With the conclusion of the 2018-19 season, another decade of men’s college basketball came to a close. With the 2010s officially behind us, let’s take a snapshot to see what how the conferences performed when it came time to make the Sweet 16.
Below you’ll find a few charts displaying the information in different ways:
In Chart A, we see which conferences had any teams reach the Sweet 16 during the decade and how many they sent. The ACC had the most at 30, barely edging out the Big Ten, which sits at second with 29, a comfortable margin away from the Big 12 and SEC tied in third place. Only the six power conferences eclipsed double digits, with a wide gap between the Pac-10/12, the lowest major conference, and the WCC, the highest non-major league.
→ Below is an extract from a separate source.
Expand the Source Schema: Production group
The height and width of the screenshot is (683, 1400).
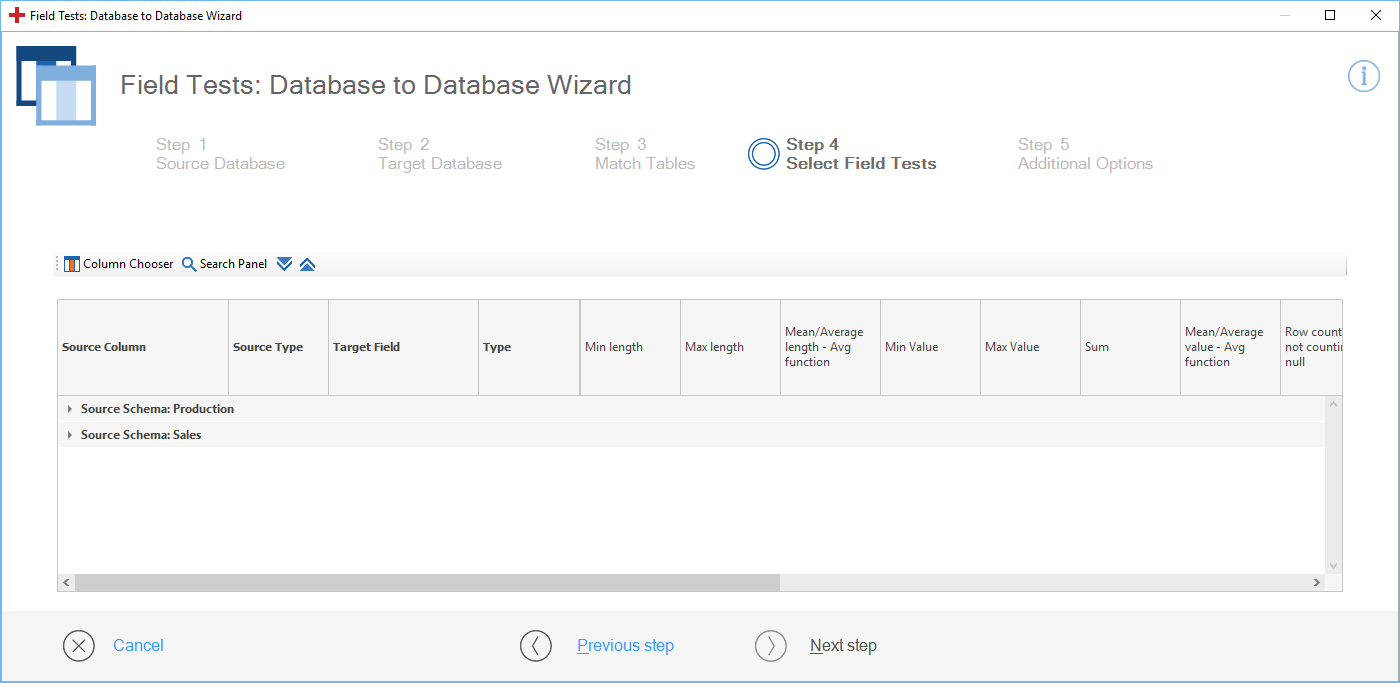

In total, 16 conferences made it to the second weekend at least one time. Ten non-majors accomplished the feat, with six getting there more than once. Though the WCC was close, the Horizon League is the only conference to have had multiple Sweet 16s but only send one school. Its two appearances were both courtesy of Butler in 2010 and 2011. Gonzaga claims five of the WCC’s six Sweet 16s, with arch rival St. Mary’s holding the lone one from a 2010 trip to start the decade.
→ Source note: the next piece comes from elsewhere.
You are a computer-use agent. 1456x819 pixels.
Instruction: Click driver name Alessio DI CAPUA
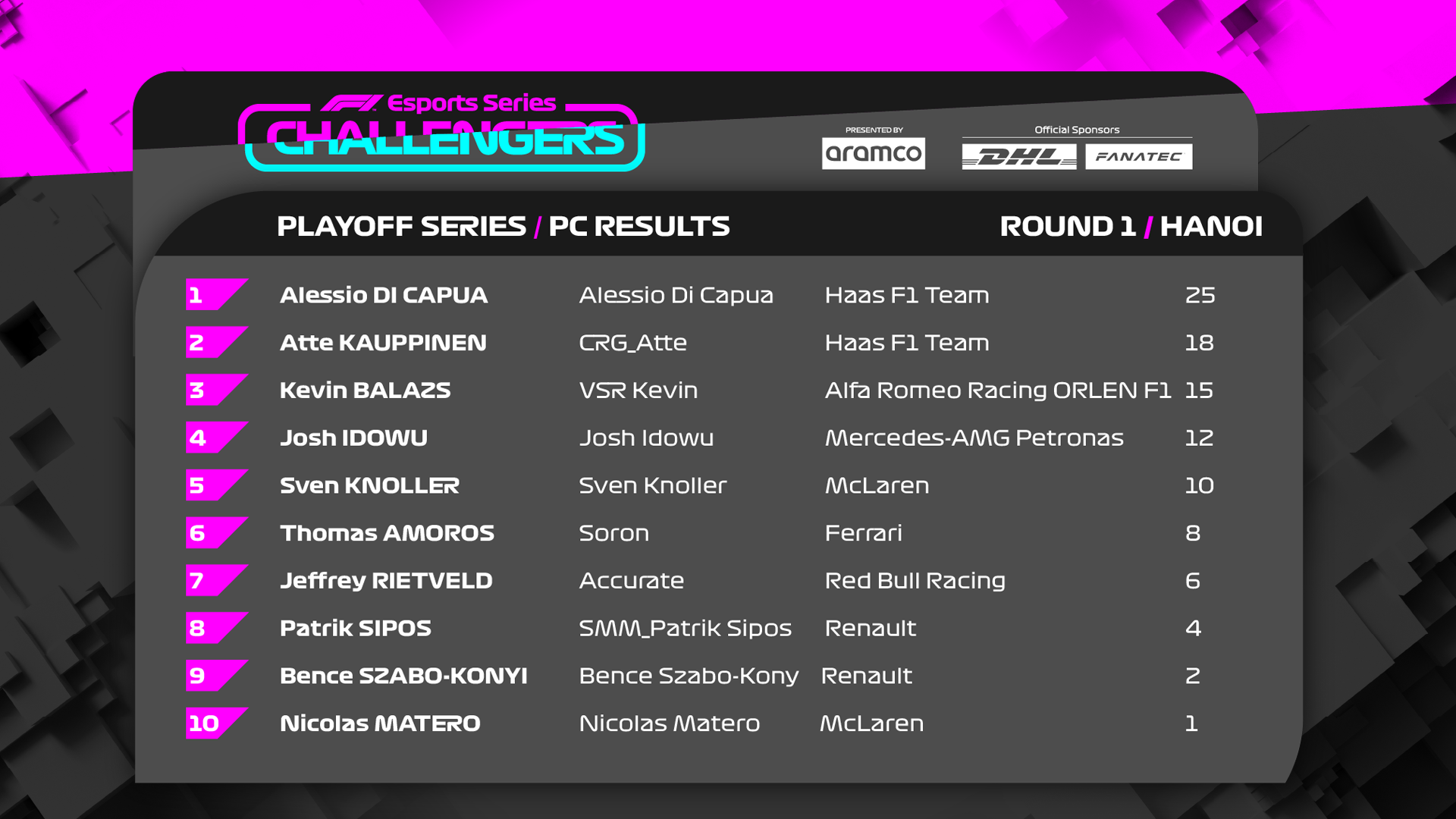point(384,295)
Chart B illustrates the same information as Chart A but with an alternate visual.
This chart provides a closer look at the totals for each major conference. Many members shuffled among leagues during the 2010s, meaning some Sweet 16s are attributed to conferences that no longer host that school.
Chart D is the same information as Chart C but presented differently.
Non-major conference teams earned a combined 17.5 percent of the slots with 28 Sweet 16 trips, leaving the biggest fish with most than 80 percent of the second-weekend runs. The ACC and Big Ten both outpaced all non-major conferences together, each securing more than 18 percent of the 160 Sweet 16 appearances available.